第289話 もう一人の人魚姫……(26)

「あ、亜紀ちゃん。ぼ、僕に聞いても、問いかけても知らないよ。このことはと、言うか? 結婚、婚姻のことは、僕が決めた訳ではなくシルフィーヌだから。僕に尋ねるのではなくて、シルフィーヌに尋ねてよ。亜紀ちゃん……」と。


 私の御方さまが、亜紀さんと申す女性へと告げ、説明をすれば。


「ひ、姫様。どう言う事? 事なのですか?」と。


 今度は、と言うか、また私の妹へと悲痛な声色で問いかけ始めるのだ。


 でも、私の妹であり。我が一族の女、人魚の女性達を、今後纏めていくシルフィーヌ。姫様はね。やはり、こんな台詞しか、彼女に告げないのだ。

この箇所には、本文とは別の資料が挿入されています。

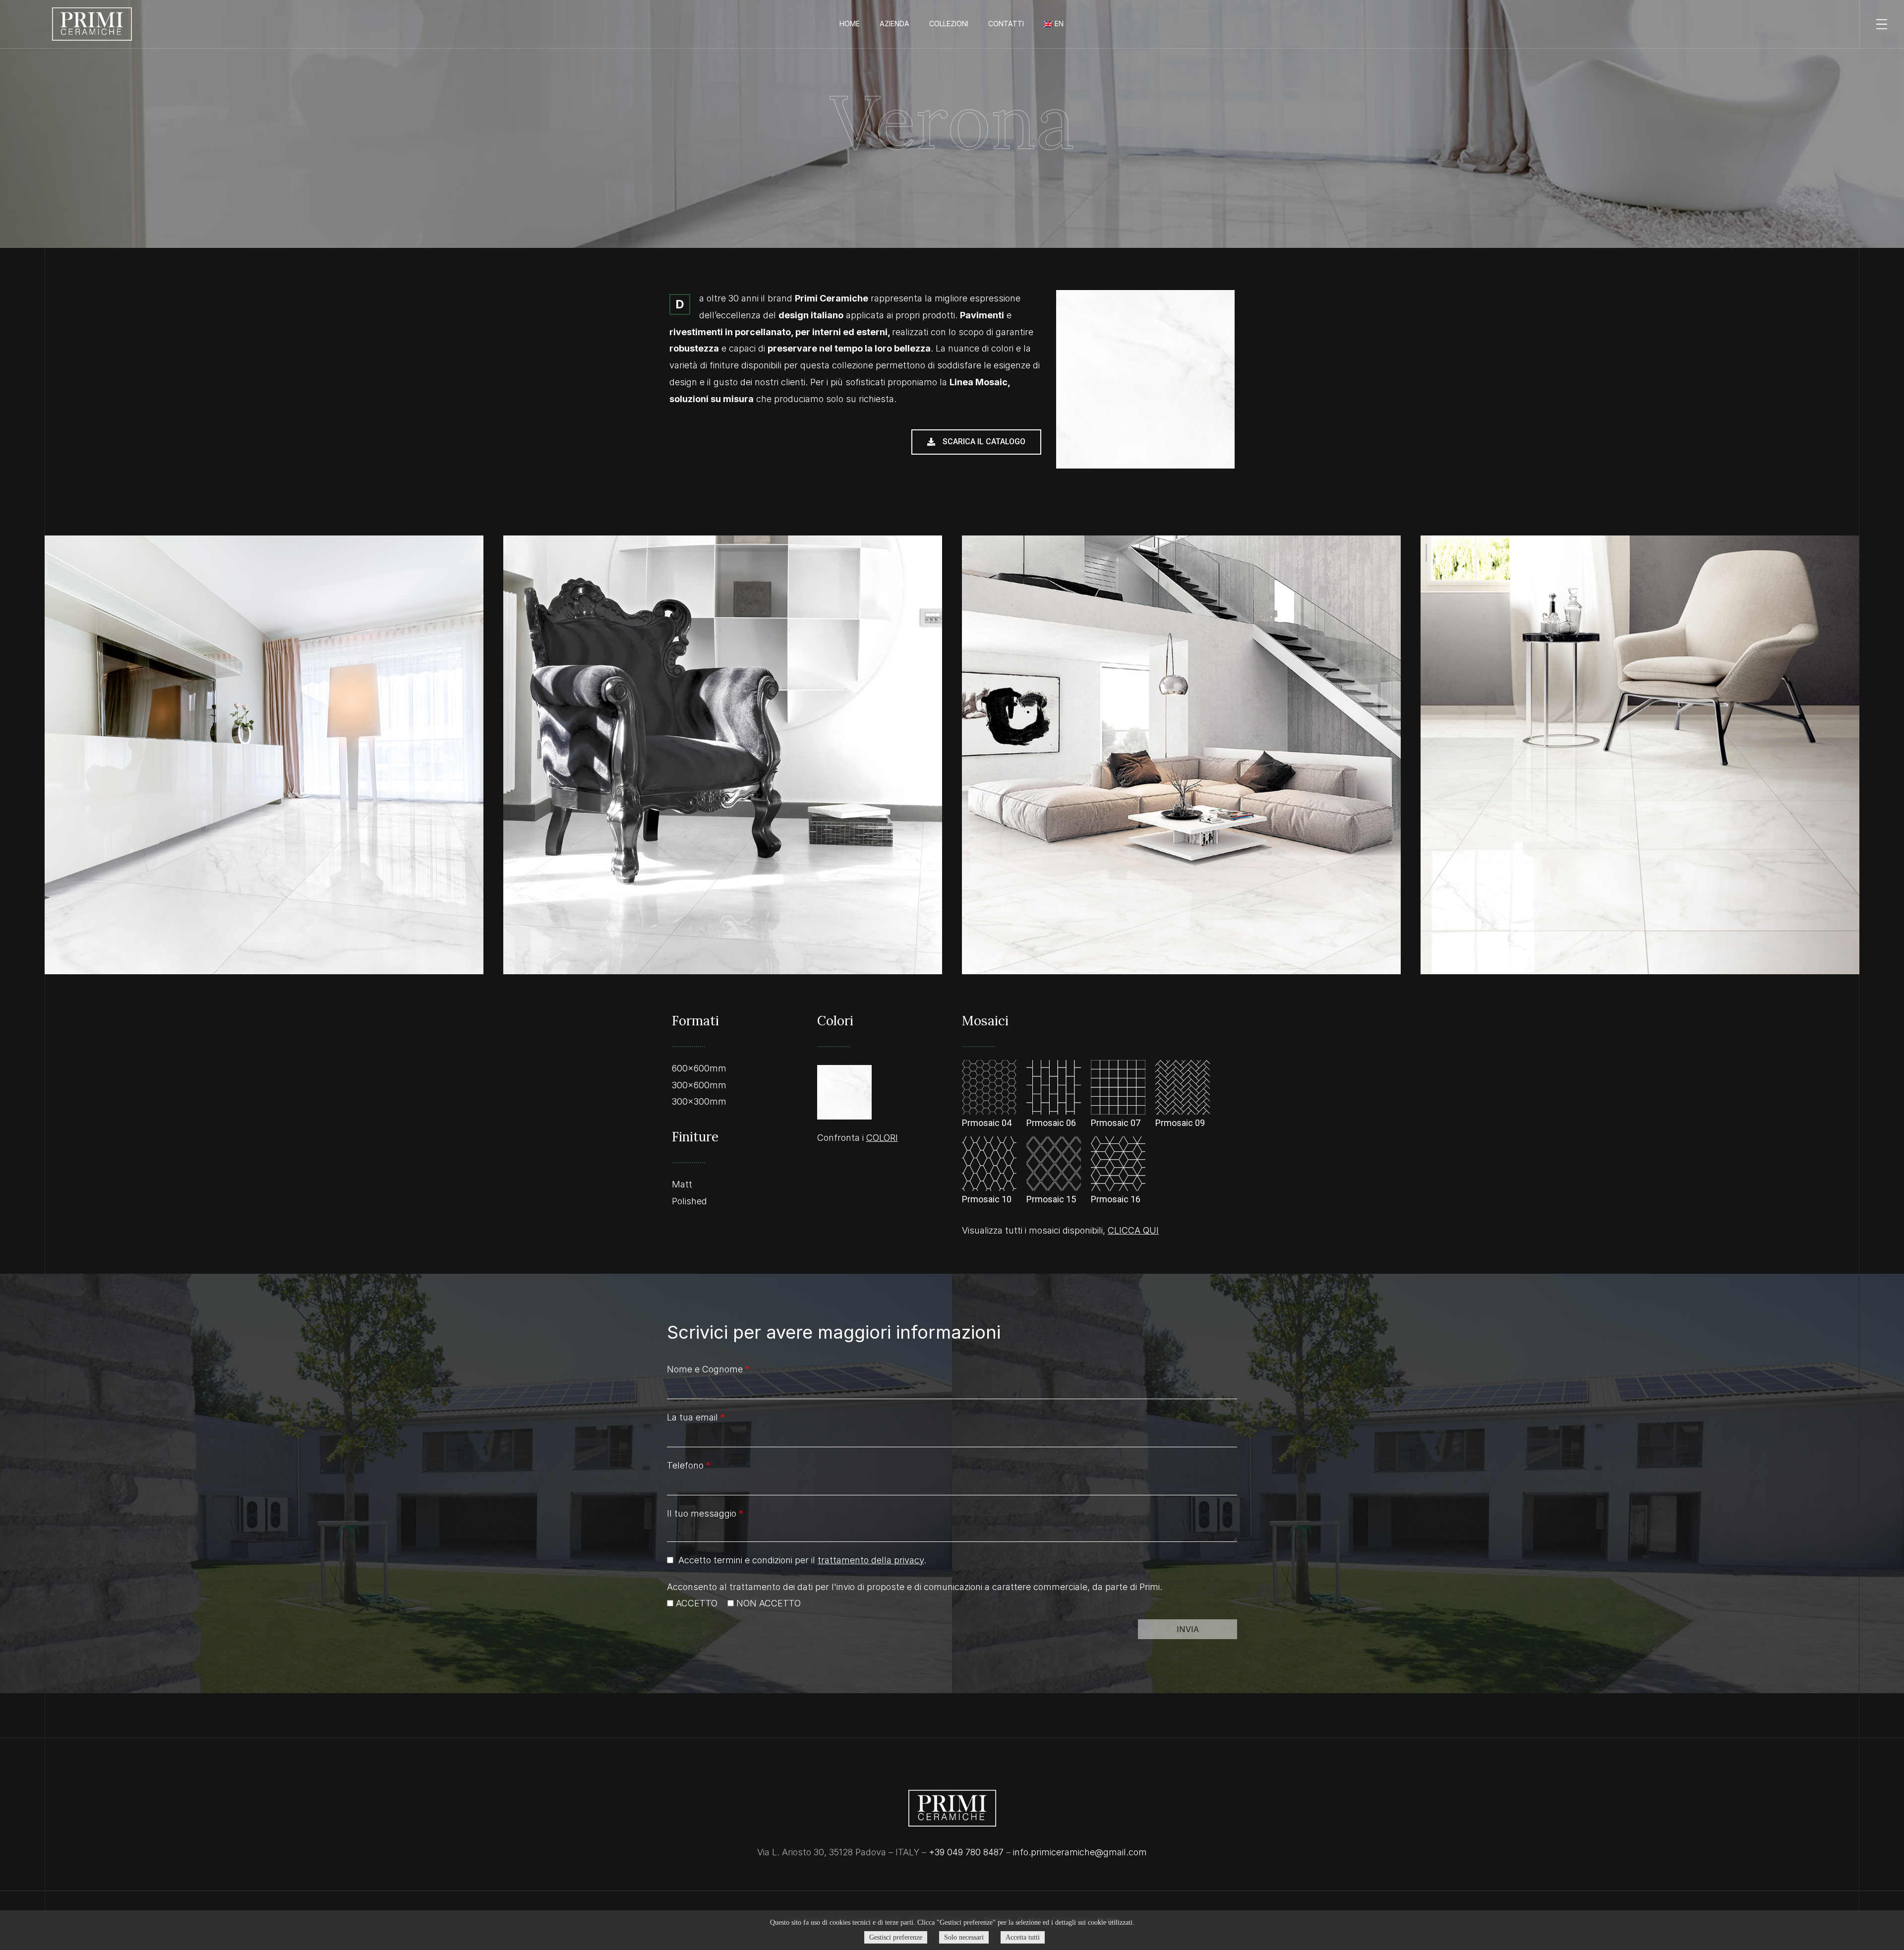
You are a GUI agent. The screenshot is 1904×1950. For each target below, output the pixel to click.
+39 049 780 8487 (966, 1852)
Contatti (1006, 23)
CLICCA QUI (1133, 1230)
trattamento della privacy (871, 1560)
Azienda (894, 23)
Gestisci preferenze (895, 1937)
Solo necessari (964, 1937)
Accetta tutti (1023, 1937)
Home (849, 23)
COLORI (882, 1137)
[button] (976, 442)
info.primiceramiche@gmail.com (1080, 1852)
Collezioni (948, 23)
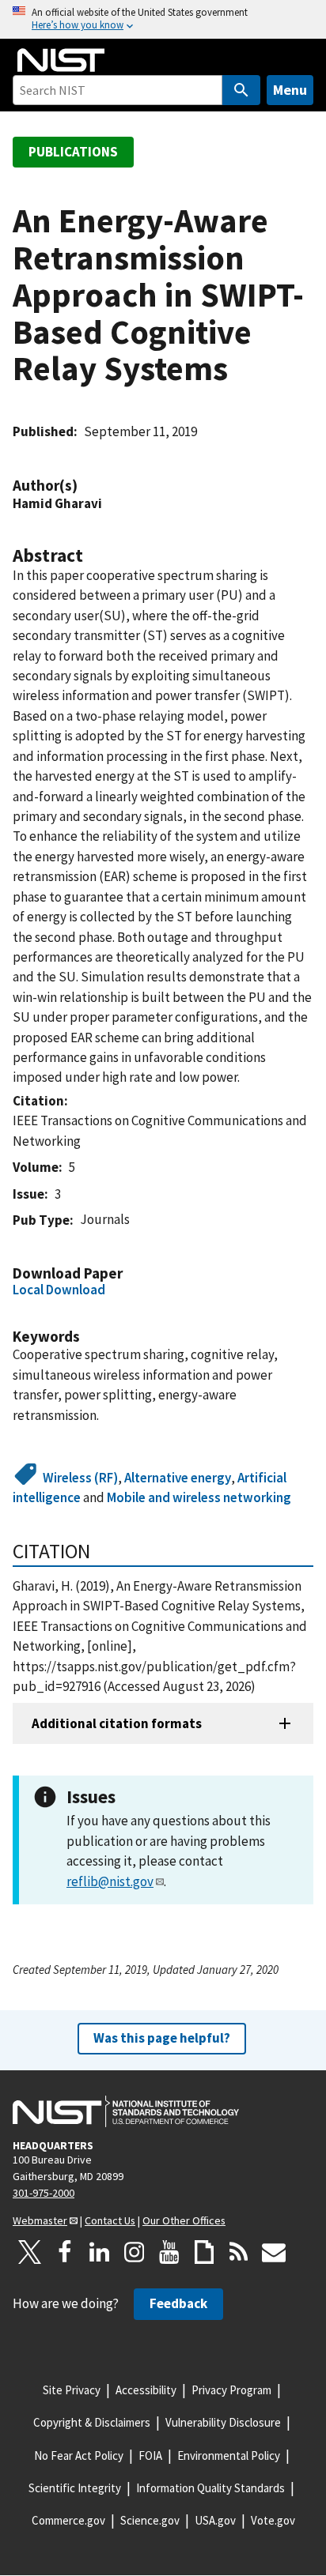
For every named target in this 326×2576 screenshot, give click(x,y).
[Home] (60, 60)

「先程も亜紀には、説明をした筈ですよ。私(わたくし)達の主、夫……。そして、このお城、城郭の主になる新太は、未婚の人魚の娘、女達の主になるのだと。だから亜紀が、新太の妻、妃になることに対して、私(わたくし)が反対をしましたか? 亜紀? 直ぐに貴女と新太の結婚、婚姻に対して許可をした。だしたはずですよ。私(わたくし)は……」と。


 我が妹、シルフィーヌは、不満と嘆きを漏らす、亜紀さんへと、ダインド―家、人魚の女達を束ねる者として、凛とした威厳のある声色で。亜紀さんへと説明をするし。彼女自身も納得をした筈だと告げる。